# ESTRATTO SCELTO
━━━━━━━━━━━━━━━━━━━━
Sua Santità tiene, quindi, a rilevare due speciali motivi di
gaudio, derivanti dalla ben riuscita religiosa adunanza. Il primo è
di poter onorare, con una ghirlanda di anime, Maria Santissima nella
sua grande festa di gloria e porgere fervidissimo omaggio alla Madre di
Cristo e Madre nostra.
Le grandi celebrazioni che riguardano il Signore e la celeste Regina
hanno l’inestimabile dono di dischiudere alle nostre anime tesori di
luce, di verità, anzi di realtà, che, proprio con la guida di
Maria, ci fanno meglio comprendere i grandi disegni della
Redenzione.
Il secondo motivo di gioia è, per il Papa, quello di dare il
paterno saluto, oltreché al Cardinale Vescovo come ha fatto
poc’anzi, al Vescovo suffraganeo, a tutto il Clero, incominciando
dal Parroco, che intende incoraggiare e benedire nel suo impegno
pastorale; all’intera dilettissima Parrocchia con tutte le comunità
religiose che qui hanno residenza e svolgono santo apostolato.
Il Santo Padre saluta altresì tutti i cittadini: da quelli delle
Ville Pontificie con il Signor Direttore, ai religiosi della
Specola Vaticana, al Signor Sindaco e a tutta la comunità
municipale. Un particolare ricordo ai fratelli sofferenti di cui al
sacro Rito è intervenuta una notevole rappresentanza.
Nel cordiale adunarsi e ritrovarsi presso la SS.ma Vergine Assunta
in Cielo è la premessa per nuove grazie ed assistenze da parte della
sua materna benignità.
UNA GLORIA INCOMMENSURABILE
Dopo questa premessa il Santo Padre espone agli ascoltatori un
pensiero sopra la festa della Madonna ricorrente il 15 di agosto.
━━━━━━━━━━━━━━━━━━━━
# SFIDE PROPOSTE
1. Secondo il brano sulla festa della Madonna, in quale giorno ricorre la festa su cui il Santo Padre espone un pensiero agli ascoltatori?
2. Prosegui il brano sulla festa della Madonna dopo la sua ultima frase.
L'elenco non ha alcun ruolo in questo lavoro.

# DATI FORNITI
━━━━━━━━━━━━━━━━━━━━
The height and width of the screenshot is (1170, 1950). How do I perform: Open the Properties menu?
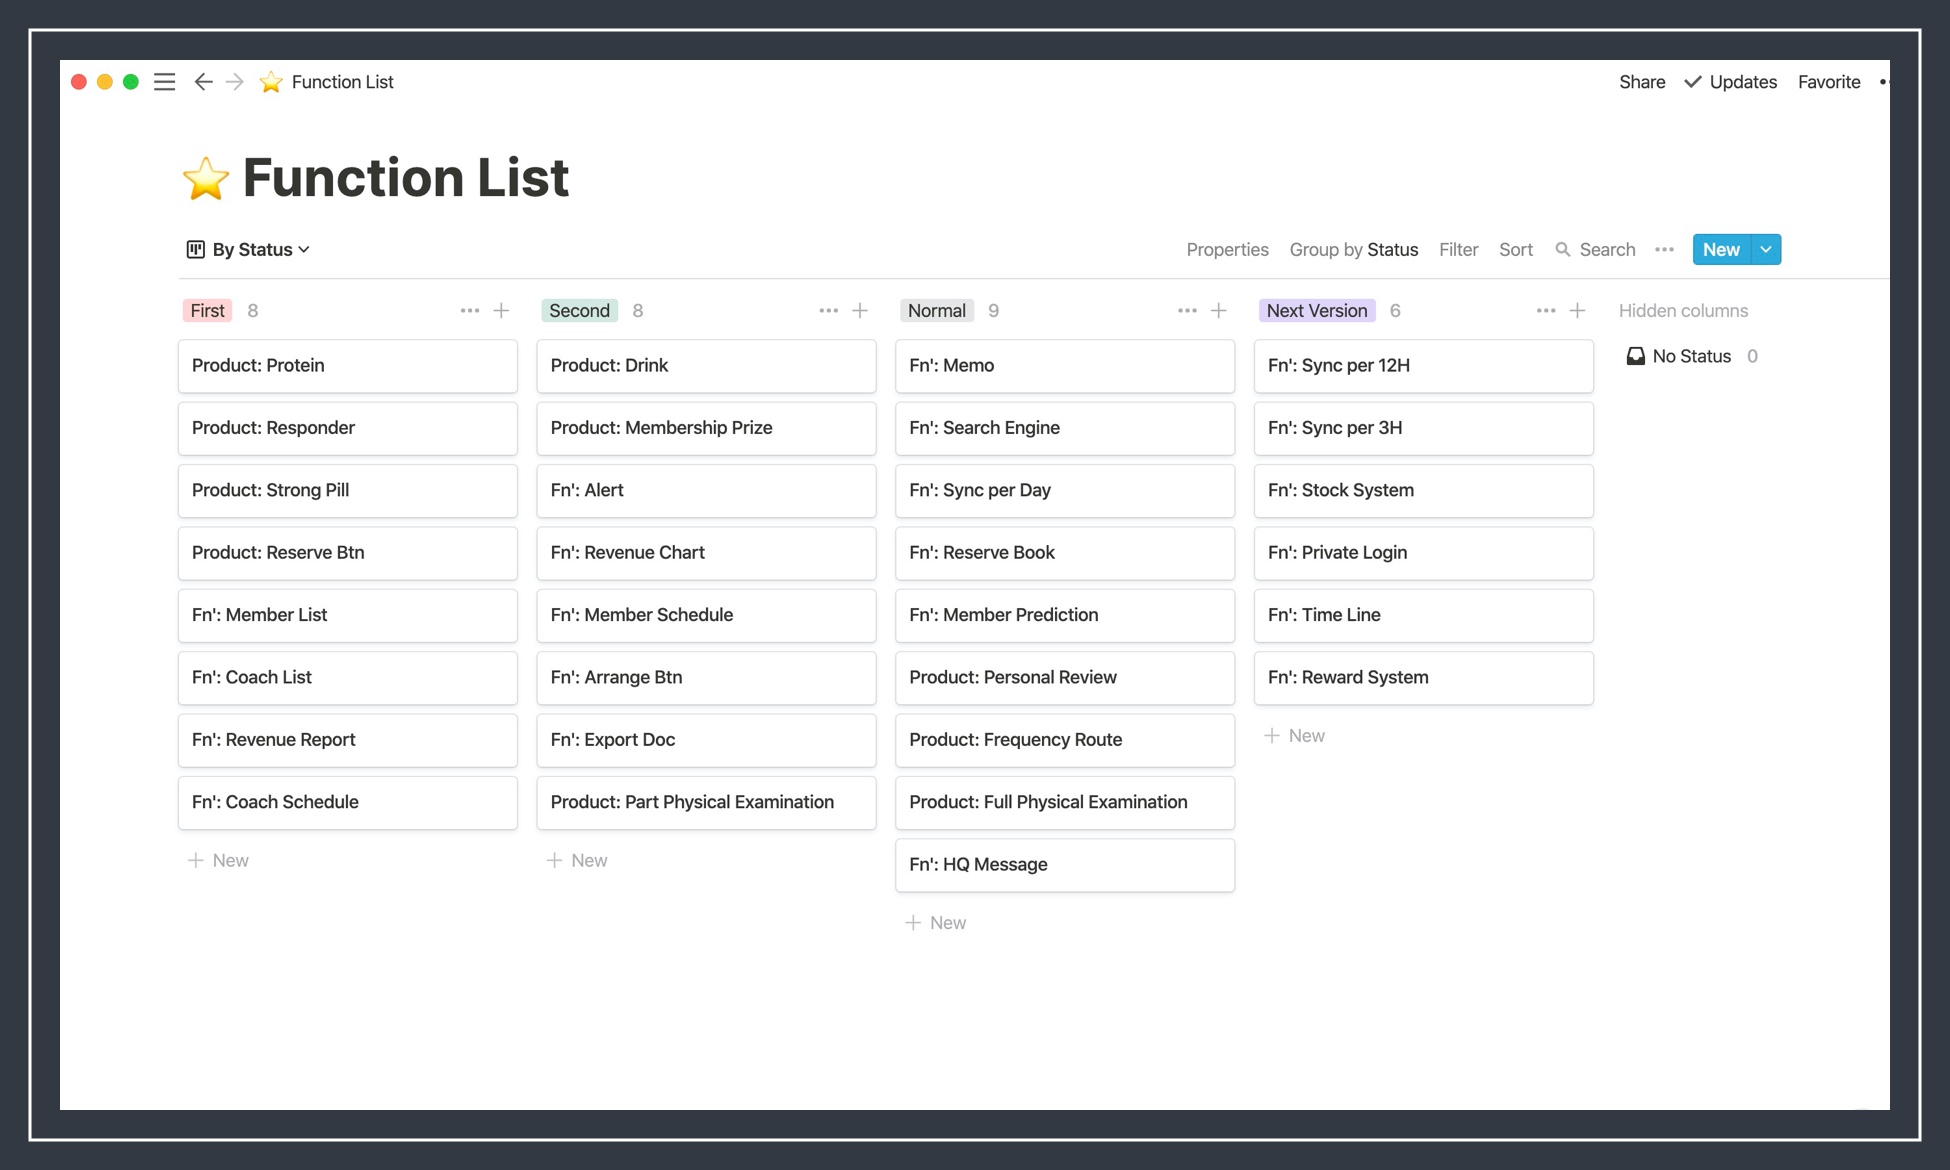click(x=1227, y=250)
━━━━━━━━━━━━━━━━━━━━
# RISULTATI DELL'ESERCIZIO
1. Il 15 agosto.

2.
Noi - dice il Papa - non abbiamo neanche la capacità di immaginare
ciò che è la gloria di Maria SS.ma nel Cielo. Cerchiamo, sì,
di usare le espressioni più rispettose della verità, ma quale essa
realmente è le nostre doti sia conoscitive sia immaginative non
riescono a definire. Non riusciamo, anzi, nemmeno a pensare la
pienezza di vita di questo epilogo dei misteri di Maria nella sua
gloria celeste.
Sappiamo che il Signore ha voluto anticipare per Lei quanto ha
promesso a ciascuno di noi: la risurrezione; e ha dato alla Madre sua
nel Paradiso la pienezza di vita, in anima e corpo, che Cristo ha
già assicurato per Sé alla destra di Dio Padre. Si rimane assorti
e quasi abbagliati dalla luce superna, infinita. Eppure è possibile
cogliere qualche nota di consolante elevazione sulla Madonna, seguendo
la traccia segnata dal Concilio. In qual modo esso ci presenta,
nell’esposizione delle grandi verità cristiane, la Santissima
Vergine?
È noto che la Costituzione dogmatica sulla Chiesa Lumen Gentium -
il più importante tra tutti i Documenti - si conclude con un capitolo
concernente la Madonna; ne illustra i titoli di diritto alla
venerazione che noi Le dobbiamo, e i singoli misteri che
L’accompagnano, dall’apparizione meravigliosa di questa Creatura
nella storia umana alla missione che tuttora Ella esercita nel grande
disegno della salvezza.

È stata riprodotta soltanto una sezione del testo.